Direction A: Can you reproduce the dual-bank boot post from "shabaz704 · ‎2021-06-18" to "and running ."?

Selection:
%%

Dual-bank mode to switch and boot with the firmware present in the Bank-2 of the flash from the Bank-1

shabaz704 · ‎2021-06-18

Hi,

I am using LED blink firmware generated using CUBE-MX by Disabling all the modes and Clearing the pinouts.

I flashed one firmware in the bank-1 (0x08000000) and

second firmware(with few changes the way the led blinks) flashed into the bank-2 (0x08018000) using the stm32 programmer.

First I writing the firmware-2 into bank-2 like this.

Next I am flashing the firmware-1 in the bank-1 and running .

I kept the bank switch logic in firmware-1.

My main() fun will look like this:

int main(void)
{
  /* Reset of all peripherals, Initializes the Flash interface and the Systick. */
  HAL_Init();
 
  /* Configure the system clock */
  SystemClock_Config();
 
  /* Initialize all configured peripherals */
  MX_GPIO_Init();
 
  __HAL_RCC_SYSCFG_CLK_ENABLE();
 
  int i = 9;
 
  while (i > 0)

%%

Data shown:
%%

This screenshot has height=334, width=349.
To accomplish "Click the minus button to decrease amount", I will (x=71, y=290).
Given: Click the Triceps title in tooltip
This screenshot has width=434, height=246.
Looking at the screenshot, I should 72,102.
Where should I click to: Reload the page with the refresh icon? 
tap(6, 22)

%%
%%

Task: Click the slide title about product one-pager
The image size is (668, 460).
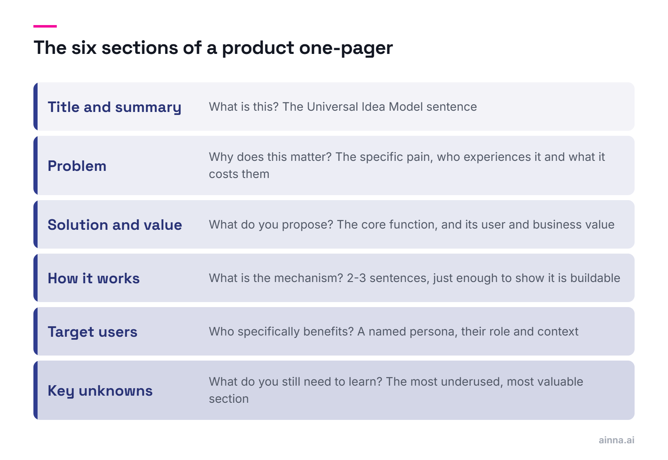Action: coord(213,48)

%%
%%

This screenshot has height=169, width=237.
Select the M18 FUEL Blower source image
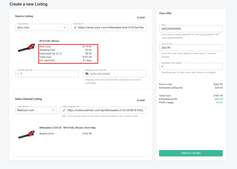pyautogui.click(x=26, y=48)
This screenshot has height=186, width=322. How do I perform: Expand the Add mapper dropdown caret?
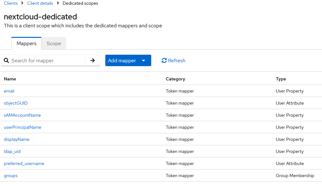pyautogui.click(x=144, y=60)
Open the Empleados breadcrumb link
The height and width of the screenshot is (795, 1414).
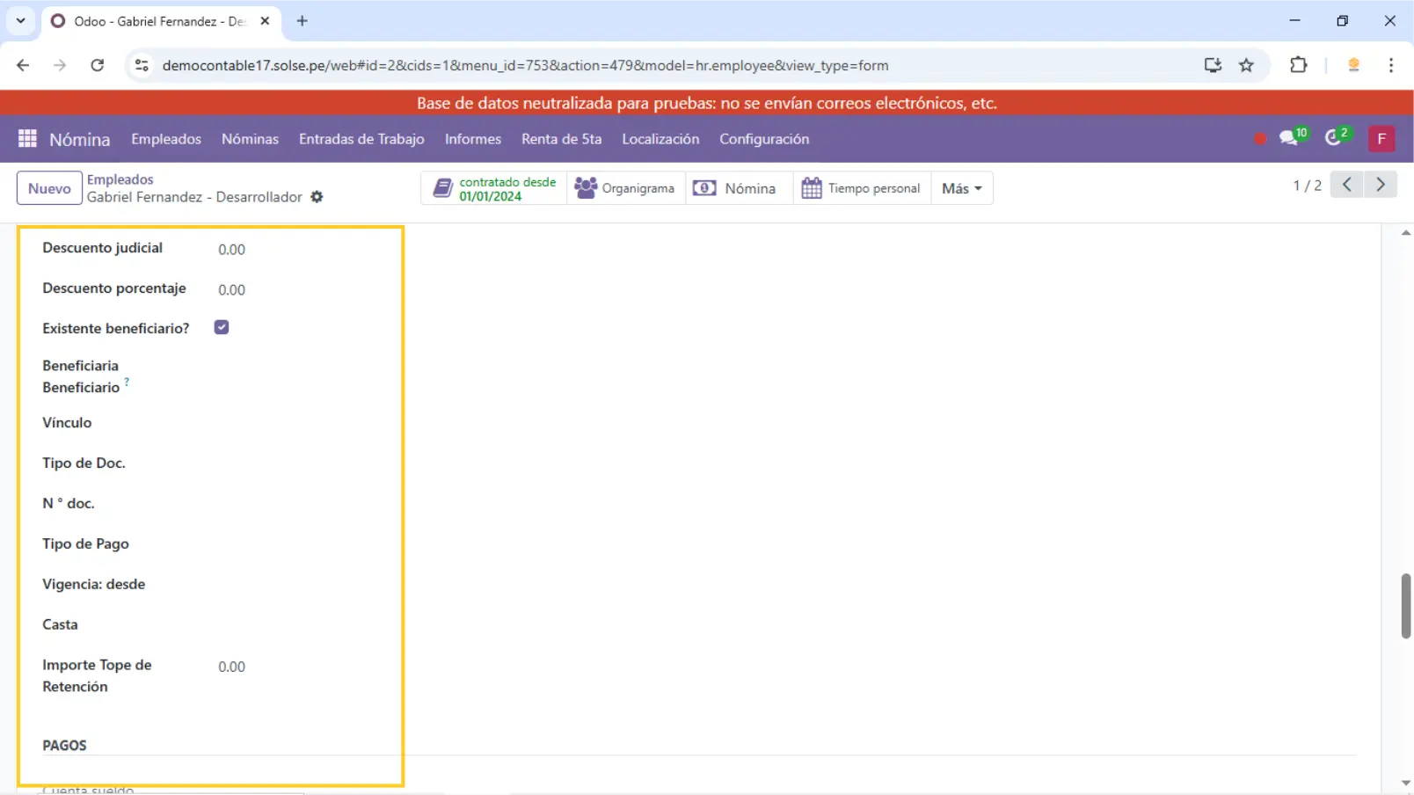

%%

Direction B: Could you convert the listing, from the line with "This screenshot has height=186, width=322." to the line with "The height and" (both included), into a JSON list of strings with one string per line, skipping blank lines and leaving the pictures out?

Reply A:
shabaz704 · ‎2021-06-18

Hi,

I am using LED blink firmware generated using CUBE-MX by Disabling all the modes and Clearing the pinouts.

I flashed one firmware in the bank-1 (0x08000000) and

second firmware(with few changes the way the led blinks) flashed into the bank-2 (0x08018000) using the stm32 programmer.

First I writing the firmware-2 into bank-2 like this.

Next I am flashing the firmware-1 in the bank-1 and running .

Reply B:
[
  "This screenshot has height=186, width=322. How do I perform: Expand the Add mapper dropdown caret?",
  "pyautogui.click(x=144, y=60)",
  "Open the Empleados breadcrumb link",
  "The height and width of the screenshot is (795, 1414)."
]